Dominaezzz commented 3 days ago

What exactly is "IO_MUX initialisation" ? It seems to be just setting the interrupt handler. What's the value in hiding this from the user by putting it in esp_hal::init and making it different from all the other peripheral APIs? And what's wrong with Io::new?

bugadani commented 3 days ago

Are you really asking why I want to hide something that the users need to type out currently, but don't really need?

Dominaezzz commented 3 days ago

Yes that's what I'm asking sans the "but don't really need" bit. Just because most users tend to do something one particular way, doesn't mean it's "boilerplate" that should be pruned with alacrity.

Since there is a consistent/uniform way to set an interrupt handler on all peripheral drivers, GPIO should follow suit. Or are you intending to have all setting of interrupt handlers happen in esp_hal::init?

bugadani commented 3 days ago

GPIOs can't really follow suit. To do so would require the ability to set a handler for each pin, which we can't really do (well, unless hackery, but that again removes the need for Io), or not in the same form as other peripherals. We have a single GPIO interrupt source, but users rarely use the peripheral as a single unit.

A user-provided GPIO interrupt handler currently is hugely problematic as we don't have any guarantees against messing up. Advertising that as the normal way to use interrupts, just like in the case of other peripherals is currently a mistake.

Dominaezzz commented 3 days ago

GPIO is currently following suit albeit not exactly since it's missing the new_async constructor.

My suggestion (which always prefer flexibility over ergonomics) would be to have an all or nothing API. Either you have the async API or you can set your handler. No mixing, just like all the other peripherals do. This way there's no room for mistakes or messing up.

Btw, this isn't the only peripheral where a handler is shared between multiple objects, LCD_CAM and GDMA (on the chips with fewer channels) also have this issue. Do you want those handlers moved to esp_hal::init as well?

Ideally, interrupt handler setting would be separate from the driver. Similar to how esp-idf does it and how embassy-stm32 (I cannot overstate how much I love their approach to interrupts) also does it.

Just to be clear, removing Io::new mostly makes sense but the interrupt setup being different doesn't. @bjoernQ's "interrupt as resource" idea would make sense here, where it's separate from the driver and you can combine both to give you something async.

bjoernQ commented 3 days ago

... have an all or nothing API. Either you have the async API or you can set your handler.

Yes - it all boils down to this. Doing that would be an easy fix I guess

But GPIO is also a bit special - e.g. a user might totally want to use async for almost everything but also wants to bit-bang a not too slow protocol where the penalty of asynchronously handling state changes is too much (ok - sounds a little bit made up but that was my understanding why we do things this way for GPIO (and only for GPIO))
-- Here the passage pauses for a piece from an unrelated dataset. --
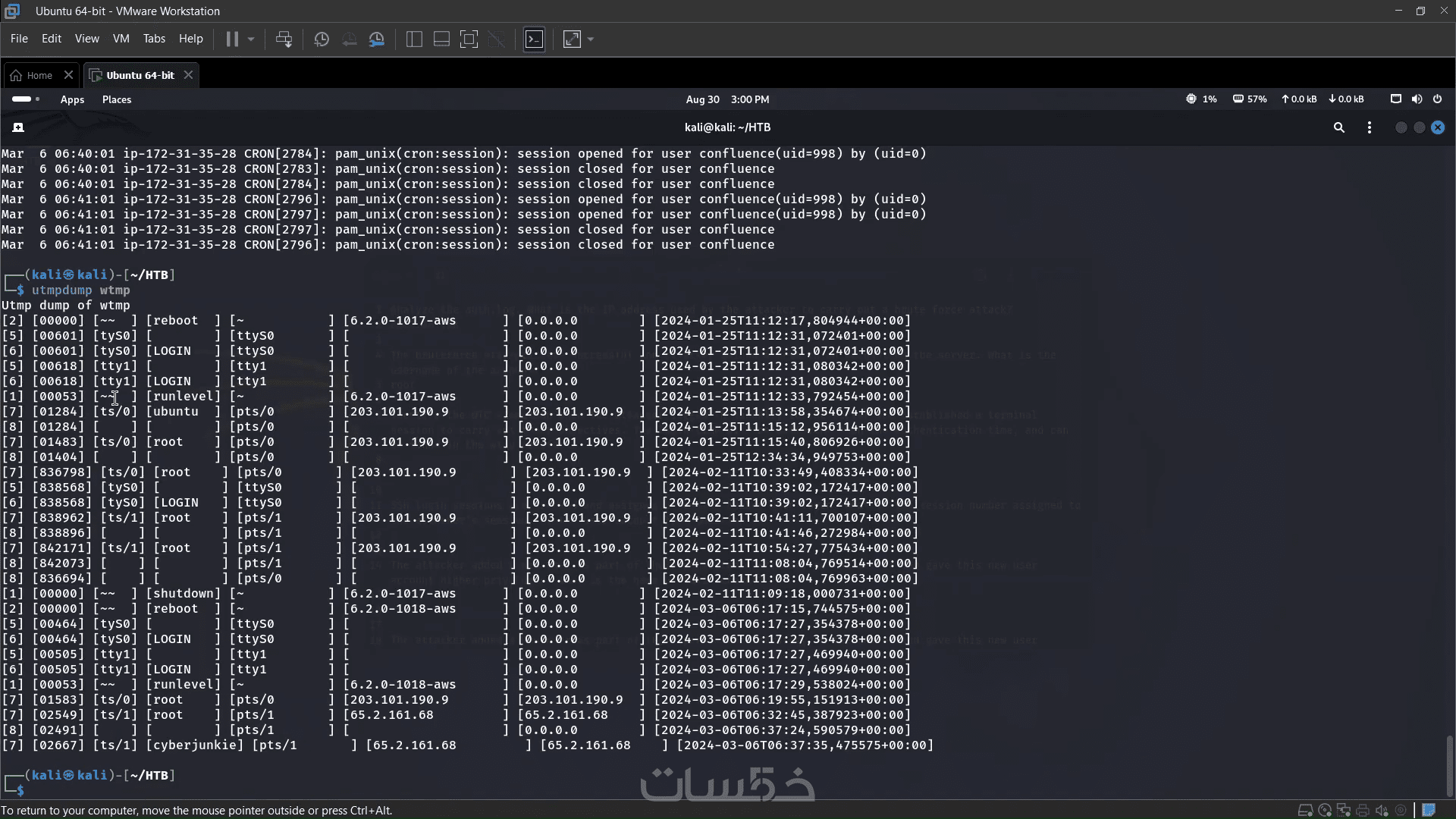Image resolution: width=1456 pixels, height=819 pixels.
Task: Open the Places menu
Action: pos(117,99)
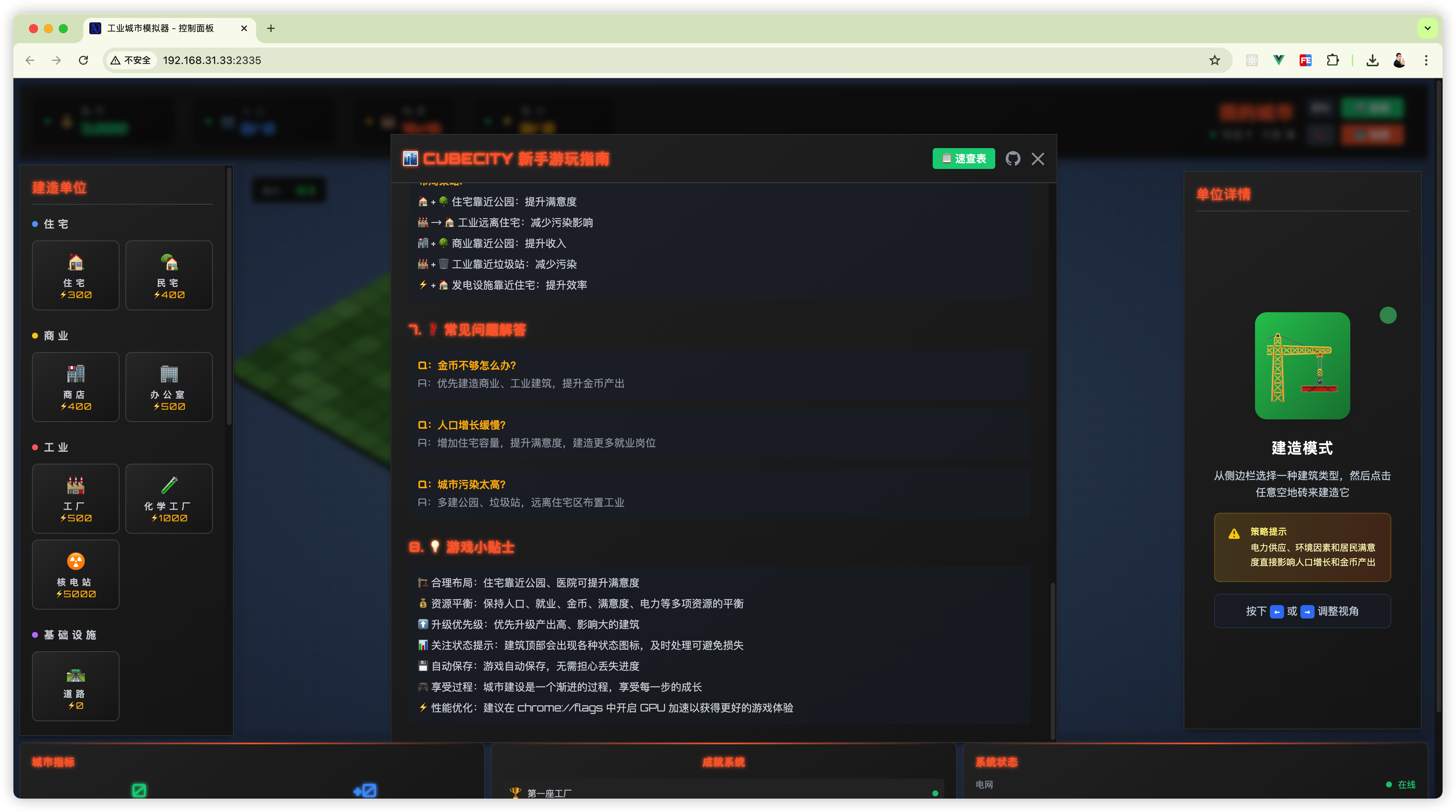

Dominaezzz commented 3 days ago

(ok - sounds a little bit made up but that was my understanding why we do things this way for GPIO (and only for GPIO)

Definitely not made up, I had the same problem with SPI (but the move API solved it for me). async is slow, which makes it inappropriate for timing sensitive use cases, especially if there are lots of futures to poll.

e.g. a user might totally want to use async for almost everything but also wants to bit-bang a not too slow protocol

I'm curious if this protocol could be implemented using one of the other peripherals.

I still like my "I promise I'm calling the handler" type idea here tbh, though I'll admit it's somewhat verbose.